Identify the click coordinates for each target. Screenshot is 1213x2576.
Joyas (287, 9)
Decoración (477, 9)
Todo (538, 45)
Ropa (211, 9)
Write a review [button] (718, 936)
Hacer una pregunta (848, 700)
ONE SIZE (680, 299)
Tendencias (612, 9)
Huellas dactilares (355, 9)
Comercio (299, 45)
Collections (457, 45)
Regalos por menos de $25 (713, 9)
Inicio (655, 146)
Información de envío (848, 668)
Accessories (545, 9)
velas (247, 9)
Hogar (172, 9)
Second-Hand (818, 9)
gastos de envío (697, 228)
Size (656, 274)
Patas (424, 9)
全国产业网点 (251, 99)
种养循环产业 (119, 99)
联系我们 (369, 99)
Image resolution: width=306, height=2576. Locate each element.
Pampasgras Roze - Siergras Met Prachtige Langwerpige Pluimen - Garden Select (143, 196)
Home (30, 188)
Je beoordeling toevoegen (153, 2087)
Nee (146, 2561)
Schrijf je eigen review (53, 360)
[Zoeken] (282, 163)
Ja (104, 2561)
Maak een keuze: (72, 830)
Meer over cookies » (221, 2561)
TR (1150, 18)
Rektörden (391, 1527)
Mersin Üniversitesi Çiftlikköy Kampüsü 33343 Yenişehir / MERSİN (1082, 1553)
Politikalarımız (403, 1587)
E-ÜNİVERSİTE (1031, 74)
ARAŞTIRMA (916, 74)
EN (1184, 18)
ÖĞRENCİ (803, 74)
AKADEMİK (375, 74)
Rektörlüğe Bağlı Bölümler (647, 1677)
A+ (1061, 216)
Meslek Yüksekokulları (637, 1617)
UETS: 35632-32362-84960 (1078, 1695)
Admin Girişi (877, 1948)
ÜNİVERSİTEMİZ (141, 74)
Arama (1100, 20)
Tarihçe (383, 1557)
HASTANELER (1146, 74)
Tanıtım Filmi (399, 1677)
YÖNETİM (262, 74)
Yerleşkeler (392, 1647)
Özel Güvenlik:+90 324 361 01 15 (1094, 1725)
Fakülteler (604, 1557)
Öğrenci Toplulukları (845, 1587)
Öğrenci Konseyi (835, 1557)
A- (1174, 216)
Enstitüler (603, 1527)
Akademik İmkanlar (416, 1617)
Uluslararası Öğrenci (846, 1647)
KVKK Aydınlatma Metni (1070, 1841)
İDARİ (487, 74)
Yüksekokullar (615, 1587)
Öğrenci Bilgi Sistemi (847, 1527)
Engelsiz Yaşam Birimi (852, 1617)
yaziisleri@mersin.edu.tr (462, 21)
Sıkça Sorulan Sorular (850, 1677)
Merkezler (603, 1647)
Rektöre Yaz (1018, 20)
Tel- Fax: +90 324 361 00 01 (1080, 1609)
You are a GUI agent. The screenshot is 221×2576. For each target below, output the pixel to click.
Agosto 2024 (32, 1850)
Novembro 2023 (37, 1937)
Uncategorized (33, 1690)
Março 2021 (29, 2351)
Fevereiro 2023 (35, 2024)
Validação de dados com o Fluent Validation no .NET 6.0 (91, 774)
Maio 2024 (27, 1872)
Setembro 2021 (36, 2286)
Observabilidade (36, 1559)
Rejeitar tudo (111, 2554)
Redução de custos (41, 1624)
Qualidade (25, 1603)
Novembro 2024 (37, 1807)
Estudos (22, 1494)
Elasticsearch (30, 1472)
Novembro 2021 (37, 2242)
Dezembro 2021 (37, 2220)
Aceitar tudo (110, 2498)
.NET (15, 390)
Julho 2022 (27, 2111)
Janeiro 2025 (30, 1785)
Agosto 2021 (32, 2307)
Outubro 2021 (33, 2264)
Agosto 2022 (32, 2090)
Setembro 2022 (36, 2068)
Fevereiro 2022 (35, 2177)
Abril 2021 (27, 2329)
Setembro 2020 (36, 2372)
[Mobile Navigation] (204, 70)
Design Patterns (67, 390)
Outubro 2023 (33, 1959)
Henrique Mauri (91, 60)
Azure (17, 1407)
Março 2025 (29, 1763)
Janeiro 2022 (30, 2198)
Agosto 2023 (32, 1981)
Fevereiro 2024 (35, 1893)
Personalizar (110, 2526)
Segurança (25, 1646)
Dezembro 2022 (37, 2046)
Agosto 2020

• • • • • • •

- **WORK TASK**: Going down the listing above, begin printing at the line with "Politikalarımız (403, 1587)" and finish with the line with "Dezembro 2021 (37, 2220)", exactly as they appear.

- **SOLUTION FOR THIS TASK**:
Politikalarımız (403, 1587)
E-ÜNİVERSİTE (1031, 74)
ARAŞTIRMA (916, 74)
EN (1184, 18)
ÖĞRENCİ (803, 74)
AKADEMİK (375, 74)
Rektörlüğe Bağlı Bölümler (647, 1677)
A+ (1061, 216)
Meslek Yüksekokulları (637, 1617)
UETS: 35632-32362-84960 (1078, 1695)
Admin Girişi (877, 1948)
ÜNİVERSİTEMİZ (141, 74)
Arama (1100, 20)
Tarihçe (383, 1557)
HASTANELER (1146, 74)
Tanıtım Filmi (399, 1677)
YÖNETİM (262, 74)
Yerleşkeler (392, 1647)
Özel Güvenlik:+90 324 361 01 15 (1094, 1725)
Fakülteler (604, 1557)
Öğrenci Toplulukları (845, 1587)
Öğrenci Konseyi (835, 1557)
A- (1174, 216)
Enstitüler (603, 1527)
Akademik İmkanlar (416, 1617)
Uluslararası Öğrenci (846, 1647)
KVKK Aydınlatma Metni (1070, 1841)
İDARİ (487, 74)
Yüksekokullar (615, 1587)
Öğrenci Bilgi Sistemi (847, 1527)
Engelsiz Yaşam Birimi (852, 1617)
yaziisleri@mersin.edu.tr (462, 21)
Sıkça Sorulan Sorular (850, 1677)
Merkezler (603, 1647)
Rektöre Yaz (1018, 20)
Tel- Fax: +90 324 361 00 01 (1080, 1609)
You are a GUI agent. The screenshot is 221×2576. For each target below, output the pixel to click.
Agosto 2024 (32, 1850)
Novembro 2023 (37, 1937)
Uncategorized (33, 1690)
Março 2021 (29, 2351)
Fevereiro 2023 (35, 2024)
Validação de dados com o Fluent Validation no .NET 6.0 (91, 774)
Maio 2024 (27, 1872)
Setembro 2021 (36, 2286)
Observabilidade (36, 1559)
Rejeitar tudo (111, 2554)
Redução de custos (41, 1624)
Qualidade (25, 1603)
Novembro 2024 (37, 1807)
Estudos (22, 1494)
Elasticsearch (30, 1472)
Novembro 2021 (37, 2242)
Dezembro 2021 (37, 2220)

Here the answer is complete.